• Data for this exercise:
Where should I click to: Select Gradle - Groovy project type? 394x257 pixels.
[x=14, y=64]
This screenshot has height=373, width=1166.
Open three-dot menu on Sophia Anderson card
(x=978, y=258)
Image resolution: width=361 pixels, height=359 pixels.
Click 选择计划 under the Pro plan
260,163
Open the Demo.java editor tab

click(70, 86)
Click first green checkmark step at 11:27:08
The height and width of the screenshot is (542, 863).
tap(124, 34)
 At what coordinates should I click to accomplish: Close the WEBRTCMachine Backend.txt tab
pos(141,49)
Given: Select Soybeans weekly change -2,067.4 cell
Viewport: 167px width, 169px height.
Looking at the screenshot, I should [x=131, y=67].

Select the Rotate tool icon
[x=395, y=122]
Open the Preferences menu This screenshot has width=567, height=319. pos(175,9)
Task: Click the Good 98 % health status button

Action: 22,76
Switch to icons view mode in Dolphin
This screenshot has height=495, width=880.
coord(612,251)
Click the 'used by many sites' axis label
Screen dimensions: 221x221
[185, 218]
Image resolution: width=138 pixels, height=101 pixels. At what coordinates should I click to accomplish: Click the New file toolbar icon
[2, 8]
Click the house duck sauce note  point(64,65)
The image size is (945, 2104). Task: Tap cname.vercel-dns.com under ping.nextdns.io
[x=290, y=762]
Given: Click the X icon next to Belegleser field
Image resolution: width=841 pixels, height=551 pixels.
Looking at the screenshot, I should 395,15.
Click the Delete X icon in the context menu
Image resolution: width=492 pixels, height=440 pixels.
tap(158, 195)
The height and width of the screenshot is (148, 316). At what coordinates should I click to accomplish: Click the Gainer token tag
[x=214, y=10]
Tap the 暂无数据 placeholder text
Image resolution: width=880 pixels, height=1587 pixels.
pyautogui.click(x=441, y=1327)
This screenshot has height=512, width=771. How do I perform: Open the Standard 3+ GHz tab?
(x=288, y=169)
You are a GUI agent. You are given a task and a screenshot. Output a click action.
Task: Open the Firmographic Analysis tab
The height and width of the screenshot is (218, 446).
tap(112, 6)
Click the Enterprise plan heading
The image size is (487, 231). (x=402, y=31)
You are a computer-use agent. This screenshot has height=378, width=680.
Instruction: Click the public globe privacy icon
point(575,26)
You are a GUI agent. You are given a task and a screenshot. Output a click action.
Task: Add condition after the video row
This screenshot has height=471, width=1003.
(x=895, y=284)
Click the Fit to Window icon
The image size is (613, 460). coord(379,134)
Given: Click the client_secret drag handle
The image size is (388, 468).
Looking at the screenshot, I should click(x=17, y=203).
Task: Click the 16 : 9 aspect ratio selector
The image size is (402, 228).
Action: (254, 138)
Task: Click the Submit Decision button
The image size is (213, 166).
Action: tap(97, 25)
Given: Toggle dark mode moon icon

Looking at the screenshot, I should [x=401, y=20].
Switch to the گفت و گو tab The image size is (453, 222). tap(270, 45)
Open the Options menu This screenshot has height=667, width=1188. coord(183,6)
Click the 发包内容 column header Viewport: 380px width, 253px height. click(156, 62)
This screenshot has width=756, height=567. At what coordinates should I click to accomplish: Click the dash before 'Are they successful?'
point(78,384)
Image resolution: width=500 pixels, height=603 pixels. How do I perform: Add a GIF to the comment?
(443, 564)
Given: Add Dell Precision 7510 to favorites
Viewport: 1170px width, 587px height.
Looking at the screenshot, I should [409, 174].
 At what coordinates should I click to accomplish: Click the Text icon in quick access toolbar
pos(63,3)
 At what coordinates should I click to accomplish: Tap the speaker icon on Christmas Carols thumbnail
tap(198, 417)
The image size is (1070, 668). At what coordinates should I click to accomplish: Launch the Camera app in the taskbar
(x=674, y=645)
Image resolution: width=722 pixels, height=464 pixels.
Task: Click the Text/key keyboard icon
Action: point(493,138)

• Action item: Copy, please, every line from the start of the entries down to the line that holds "Open the Preferences", with both of those lines included and no others.

• Response below:
Where should I click to: Select Gradle - Groovy project type? 394x257 pixels.
[x=14, y=64]
This screenshot has height=373, width=1166.
Open three-dot menu on Sophia Anderson card
(x=978, y=258)
Image resolution: width=361 pixels, height=359 pixels.
Click 选择计划 under the Pro plan
260,163
Open the Demo.java editor tab

click(70, 86)
Click first green checkmark step at 11:27:08
The height and width of the screenshot is (542, 863).
tap(124, 34)
 At what coordinates should I click to accomplish: Close the WEBRTCMachine Backend.txt tab
pos(141,49)
Given: Select Soybeans weekly change -2,067.4 cell
Viewport: 167px width, 169px height.
Looking at the screenshot, I should [x=131, y=67].

Select the Rotate tool icon
[x=395, y=122]
Open the Preferences menu This screenshot has width=567, height=319. pos(175,9)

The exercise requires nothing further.